I have a few questions about this - 1. What information is the launcher reading for disk on mouse click? 2. What directories does it hit? 3. Is the launcher also doing some writes? 4. Would it be possible to move the read into an async read with a timeout? Ie launcher gets shown regardless with some information missing, and then when the async read callback happens the information from that callback is used to update the launcher if its still open. 5. A more meta question is whether it is a good idea to read from disk in the hot path of a UI event handler in the first place? Should the information from disk be maintained using a different mechanism ? Ie maybe a separate thread that either polls for this information, or even better something based on inotify / notifications that maintains this information in an event driven way.

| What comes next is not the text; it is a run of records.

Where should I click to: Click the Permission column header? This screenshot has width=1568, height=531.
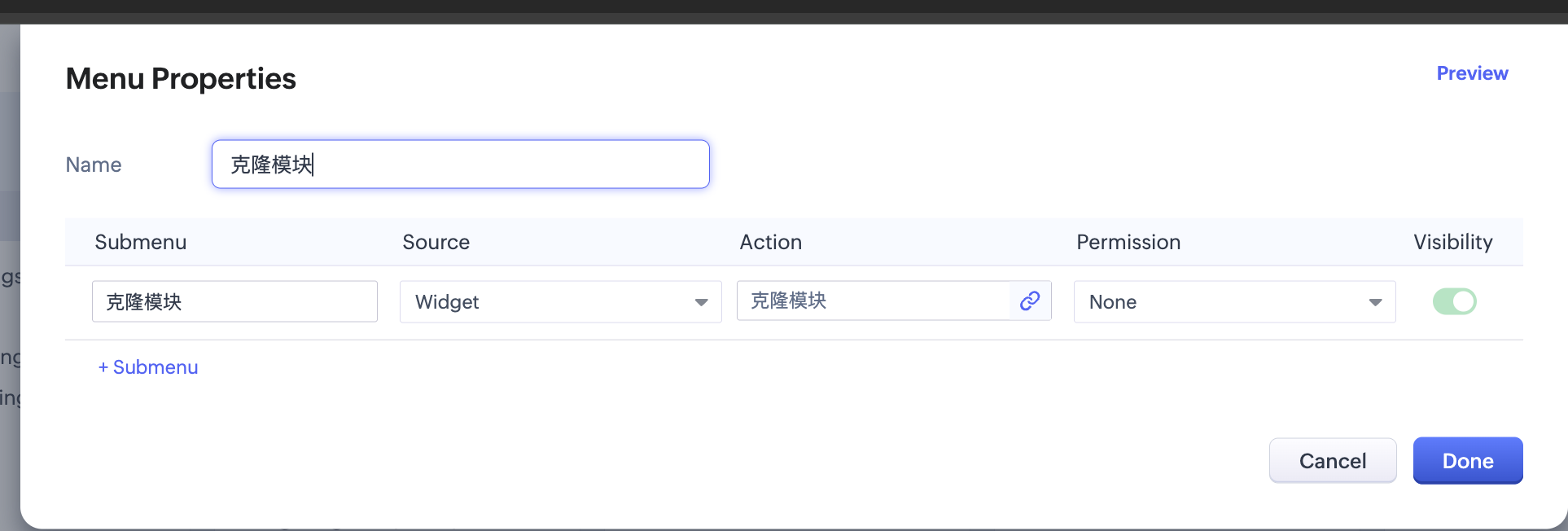point(1128,242)
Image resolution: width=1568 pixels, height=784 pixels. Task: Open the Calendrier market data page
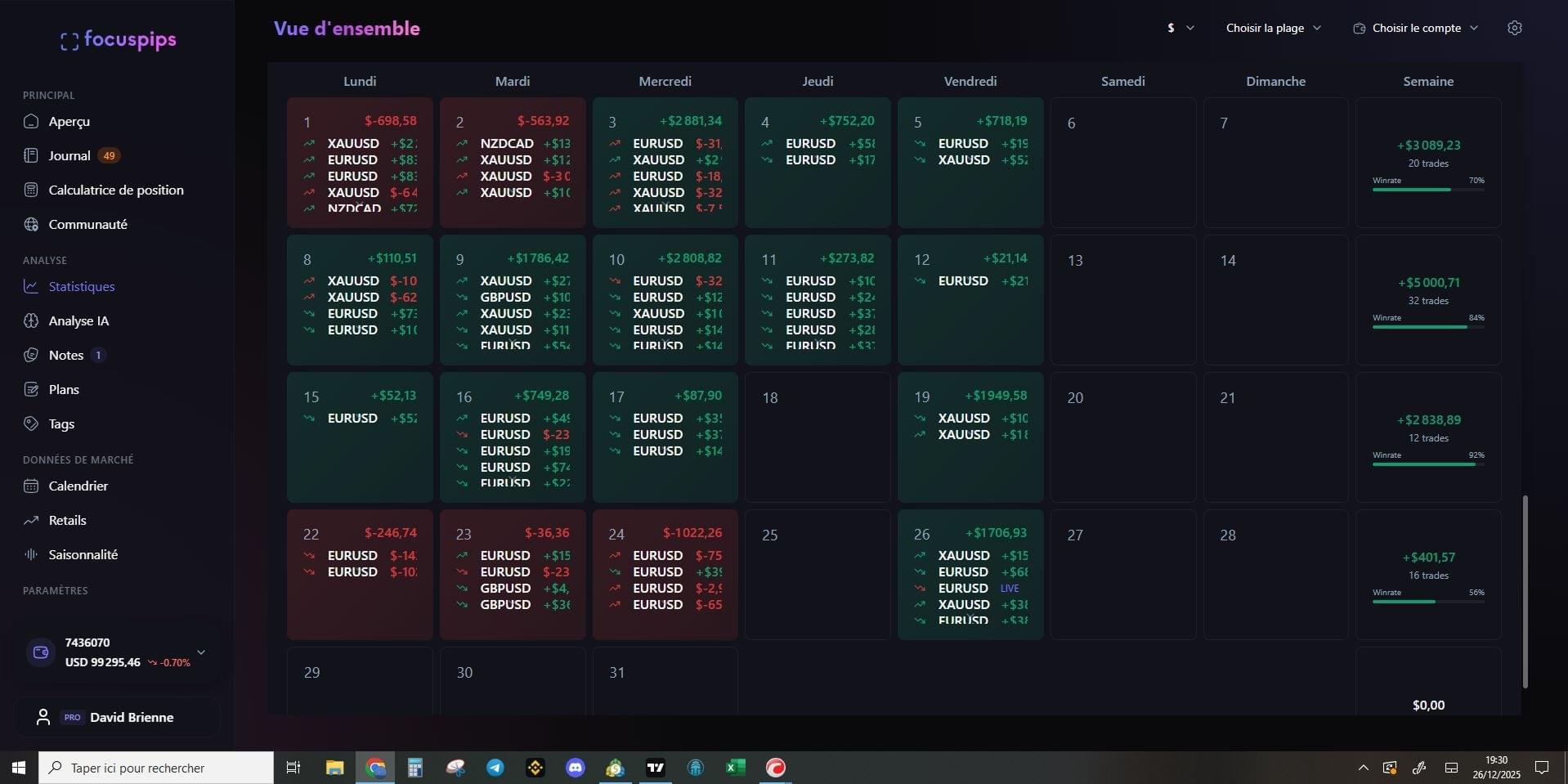click(78, 486)
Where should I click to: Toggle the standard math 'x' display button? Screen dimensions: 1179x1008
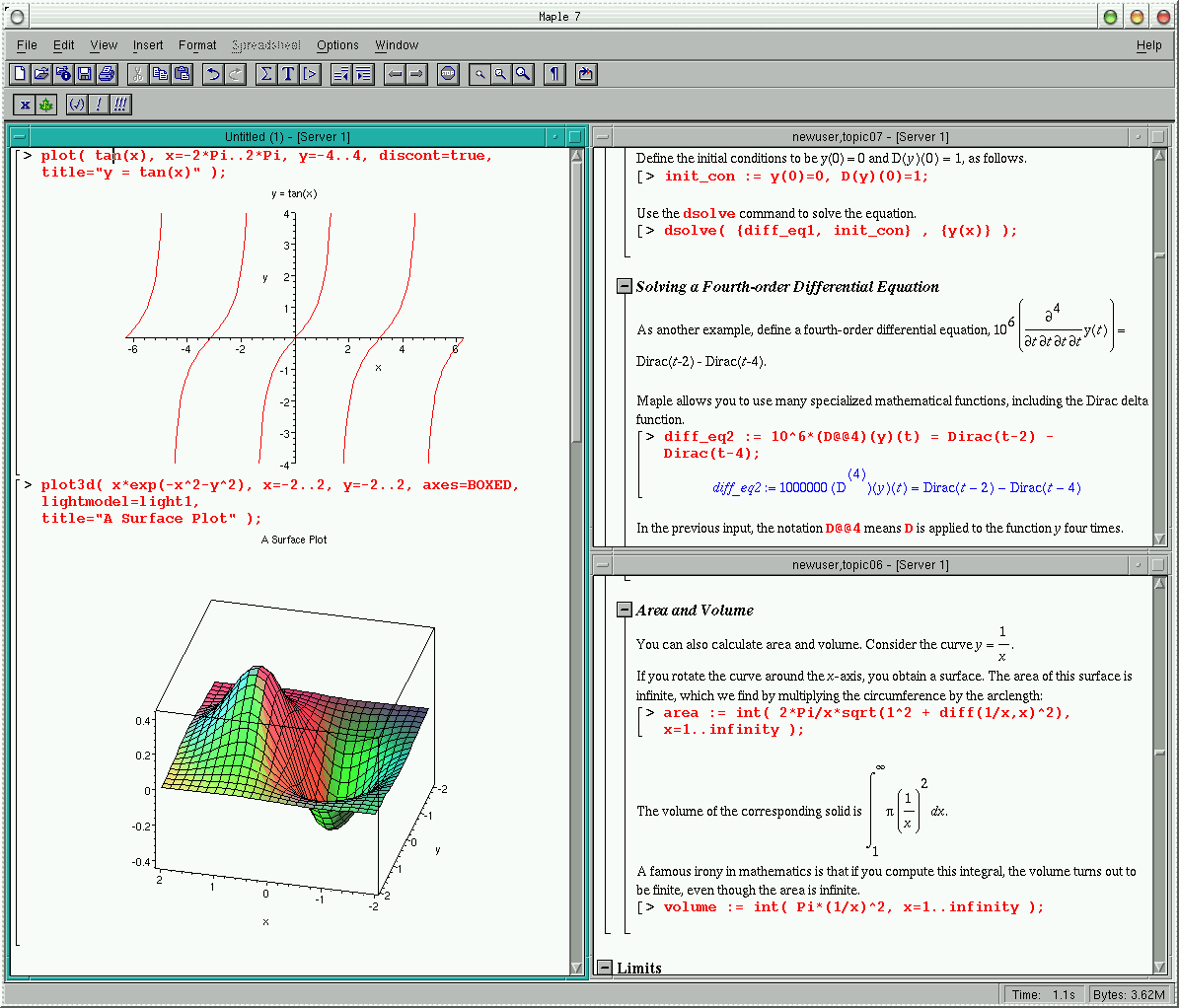25,105
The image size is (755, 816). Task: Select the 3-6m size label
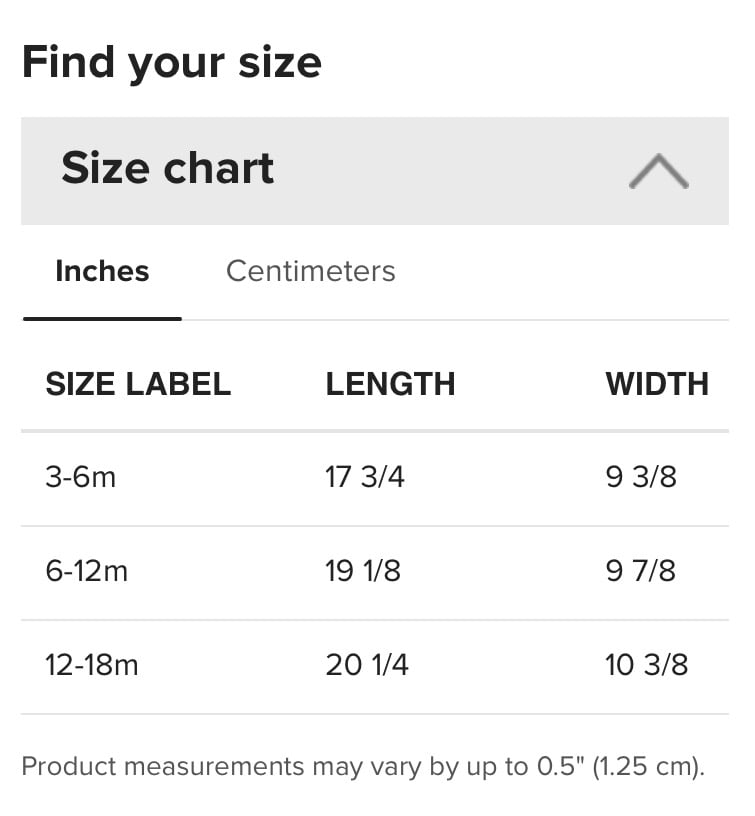coord(81,477)
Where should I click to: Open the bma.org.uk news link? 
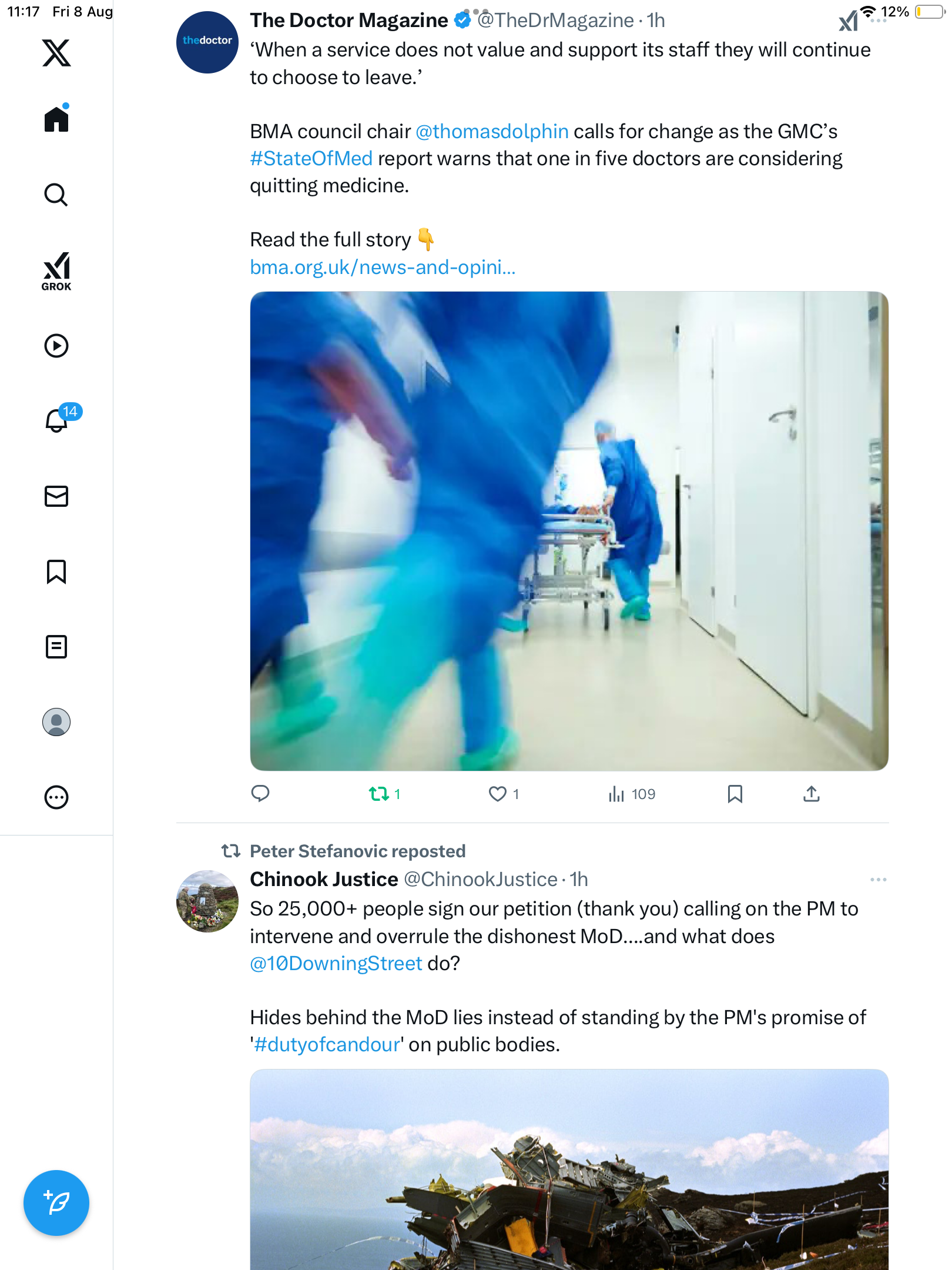tap(383, 268)
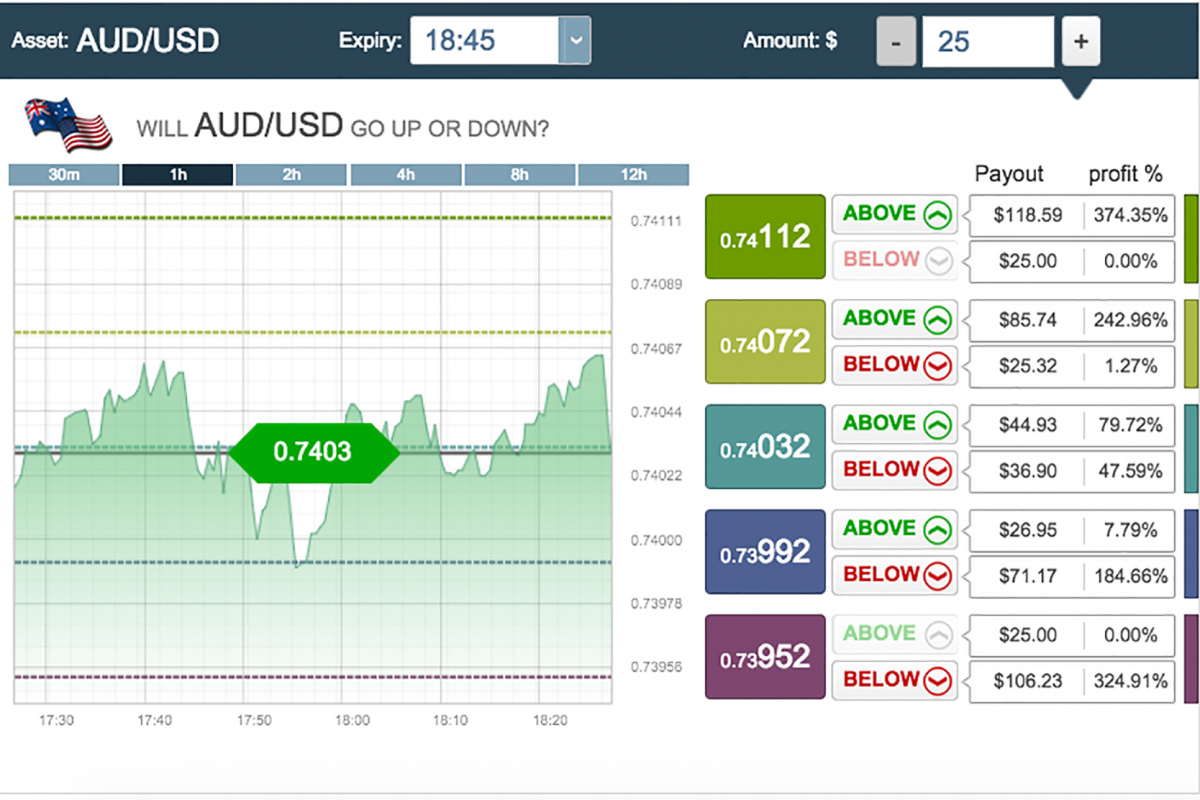Click the Australian/US flag icon above the chart
Viewport: 1200px width, 800px height.
pos(65,124)
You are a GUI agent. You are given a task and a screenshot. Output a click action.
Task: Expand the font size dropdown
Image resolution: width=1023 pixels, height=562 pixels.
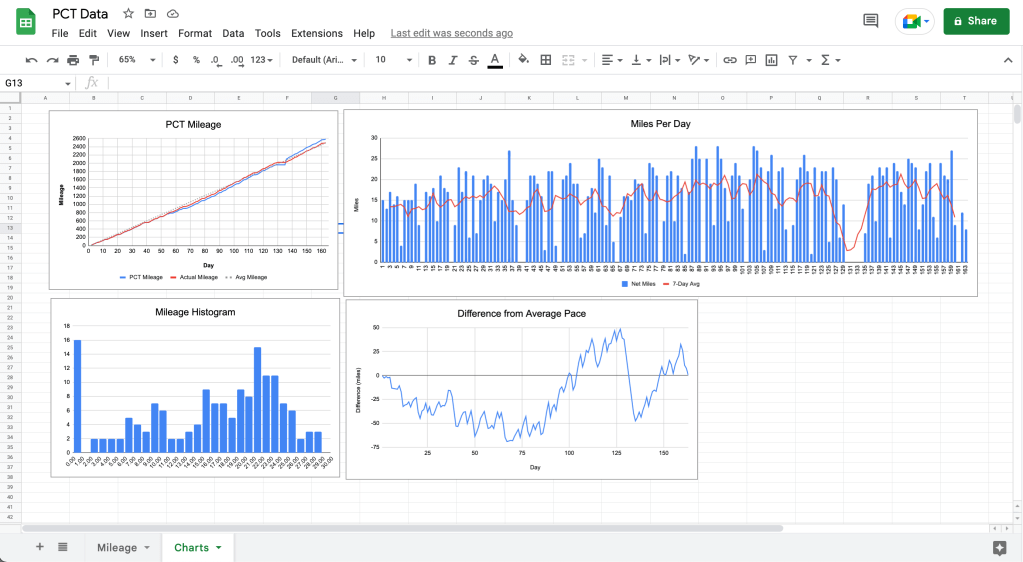point(389,60)

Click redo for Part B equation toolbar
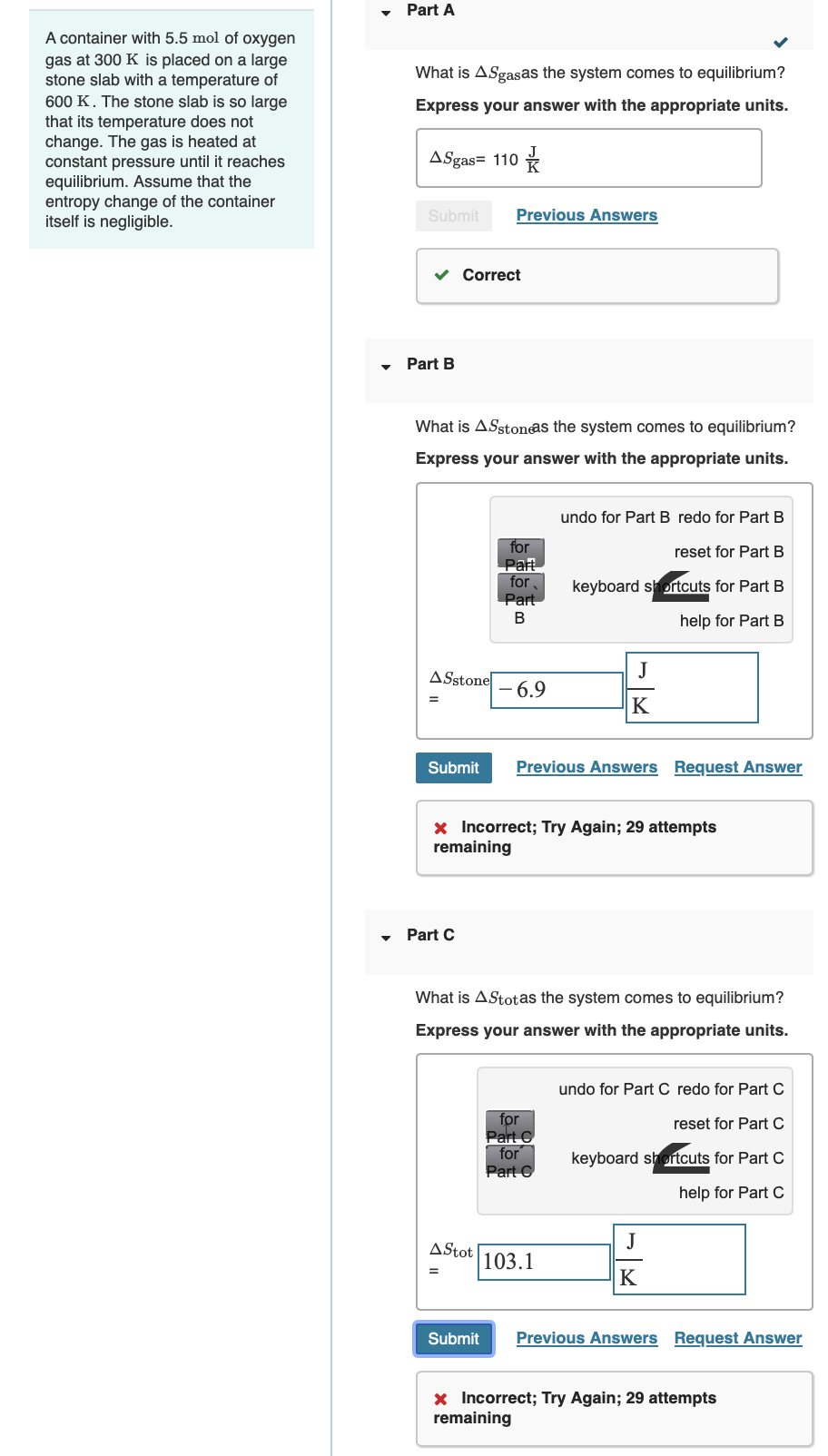tap(732, 517)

Run 1 and 2: "strace plasmashell" to see a log of all kernel calls strace -e open to see only open calls 3: maybe, to sync log of recently accessed files. That's in an SQLiteDB - which can be a problem on NFS. If so you can try turning that off in system settings -> desktop behavior -> activities -> privacy Let me know if that does anything. 4: No. System calls are expected to return. Does "ls ~" return instantly when locked up?
I found the offending syscall, it was a lstat. Here is the output from strace, last column shows time spent inside the call. -> lstat("/home/dman/mounts/nas/data/lect4.mp4", 0x7fffffffd3e0) = -1 EHOSTDOWN (Host is down) <9.997394> I suspect that lstat is being called on recently accessed files? ls blocks too in this case.
>I suspect that lstat is being called on recently accessed files? Seems so. In any case, you've shown it's locking in the kernel. FuseNFS might help your case.